One of the worst things about Reddit was that you could make a subreddit for anything but peeling away any amount of users from the "main" sub was next to impossible and forget about new user traffic without having the "default" name. Therefore the mods of that sub become the defacto admins of that topic on reddit until they piss off enough people to really get an alternative moving. Many different subreddits were actively fucked up by bad moderation but users kept dog piling in because it had the basic name you would think to search for, i.e. "television" or "videos" or "movies" or what have you. That name is real estate on reddit because no one else can have it, and that keeps horrible mods entrenched.

I think we should encourage several hubs and stop worrying about "splitting" communities. We have the benefit here of letting different communities grow under the same name to avoid that situation where a shitty mod team gets unchallenged ownership. No one else could make a /r/sandiego, so they never shook that real estate free from its horrible mod. Here? That's not an issue.

For example, one of Lemmy.world's biggest communities was locked by the head mod and forced to a different instance to join with another community. Without input from the lemmy.world users. It's still sitting there in the communities list, locked, but high up on subscribers. Meanwhile the instance it was moved to is moderated much more strictly. Admins over there heavily "curate"; remove any post they don't think are worthy enough to be posted.

I think that community should be unlocked and a new moderator should be allowed to take over, so there's a different version of that community on a different instance, then people can have a choice between what type of moderation they want to exist under.

Edit: !android@lemmy.world

Edit2: Reworded this mess for clarity

[-] givesomefucks@lemmy.world 20 points 1 year ago

Pruning is an important step.

It would be insane for admins to say that sub that lasted a month gets to just stay locked forever

[-] tburkhol@lemmy.world 17 points 1 year ago

Federation directly addresses this. If there's a locked community, or a fake community on some instance, make another elsewhere. There will be some growing pains, but eventually people should migrate to the community that best suits their interests and attitudes. It's messy and more work than just taking the big corporate sponsored option, but that's the nature of organic communities.

There was another thread recently asking, "Do I need to subscribe to [community] on all these different instances?" Sure, that's a great way to find the 'best' one for you. Or just sub the biggest, or the one on the biggest instance, and hope for the best.

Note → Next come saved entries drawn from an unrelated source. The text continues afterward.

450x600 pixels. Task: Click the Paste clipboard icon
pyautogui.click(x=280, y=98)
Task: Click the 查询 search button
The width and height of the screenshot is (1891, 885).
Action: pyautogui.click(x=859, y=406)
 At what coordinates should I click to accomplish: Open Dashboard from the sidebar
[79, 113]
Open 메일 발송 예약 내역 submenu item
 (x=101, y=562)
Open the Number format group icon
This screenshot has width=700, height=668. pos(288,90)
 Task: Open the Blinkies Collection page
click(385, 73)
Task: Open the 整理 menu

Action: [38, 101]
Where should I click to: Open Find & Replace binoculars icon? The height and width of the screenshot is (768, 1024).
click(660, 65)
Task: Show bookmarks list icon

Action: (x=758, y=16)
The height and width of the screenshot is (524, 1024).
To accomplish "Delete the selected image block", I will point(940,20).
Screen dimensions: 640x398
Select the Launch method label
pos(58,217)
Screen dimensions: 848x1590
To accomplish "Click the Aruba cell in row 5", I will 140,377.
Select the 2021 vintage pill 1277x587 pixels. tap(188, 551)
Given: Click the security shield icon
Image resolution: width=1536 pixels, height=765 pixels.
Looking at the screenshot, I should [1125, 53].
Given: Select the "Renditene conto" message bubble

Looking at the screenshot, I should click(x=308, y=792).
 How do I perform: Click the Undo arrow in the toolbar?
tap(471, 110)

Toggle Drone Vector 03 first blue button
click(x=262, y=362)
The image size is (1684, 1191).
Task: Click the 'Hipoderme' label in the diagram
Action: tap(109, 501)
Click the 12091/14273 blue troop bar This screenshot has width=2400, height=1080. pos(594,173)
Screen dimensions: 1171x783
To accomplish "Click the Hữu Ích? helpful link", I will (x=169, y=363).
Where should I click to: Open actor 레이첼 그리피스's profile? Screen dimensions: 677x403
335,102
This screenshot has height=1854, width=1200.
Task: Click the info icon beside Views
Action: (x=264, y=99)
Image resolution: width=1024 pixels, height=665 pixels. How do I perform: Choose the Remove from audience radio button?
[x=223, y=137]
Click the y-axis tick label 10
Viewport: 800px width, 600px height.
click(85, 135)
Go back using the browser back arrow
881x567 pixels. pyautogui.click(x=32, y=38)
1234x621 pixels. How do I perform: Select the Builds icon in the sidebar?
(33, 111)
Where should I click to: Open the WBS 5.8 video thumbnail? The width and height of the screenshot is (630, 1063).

[-] LeFantome@programming.dev 2 points 1 year ago

I am not sure I understand. If I create a community on a different instance with the same name as a community somewhere else, how do those communities relate to each other?

[-] antik@lemmy.world 4 points 1 year ago

They don't really but if you search for a community, let's say "drumandbass" you will see all of those communities on all instances and subscribe to all of those. And if you don't agree with how one is being run you can either help grow another one or star one on another instance from scratch.

[-] WillfulBedder@lemmy.world 9 points 1 year ago

Is it the android community you’re referring to? As I believe that is run by the same moderators as was on the original subreddit, which is a shame.

I don’t feel like transplanting the exact same leadership / moderator teams as was on Reddit is always the best idea and some element of choice is important.

[-] nekat_emanresu@lemmy.ml 0 points 1 year ago

Generic communities as I call them. They shouldn't be allowed.

[-] FaceDeer@kbin.social 4 points 1 year ago

There is no global authority to decide whether they are "allowed" or not. By design.

[-] MahatmaGandhalf@kbin.social 0 points 1 year ago

Bro we just got this space where no corporate overlords are dictating what we do. Can you not ask for corporate overlords to dictate what we do wtf is wrong with you?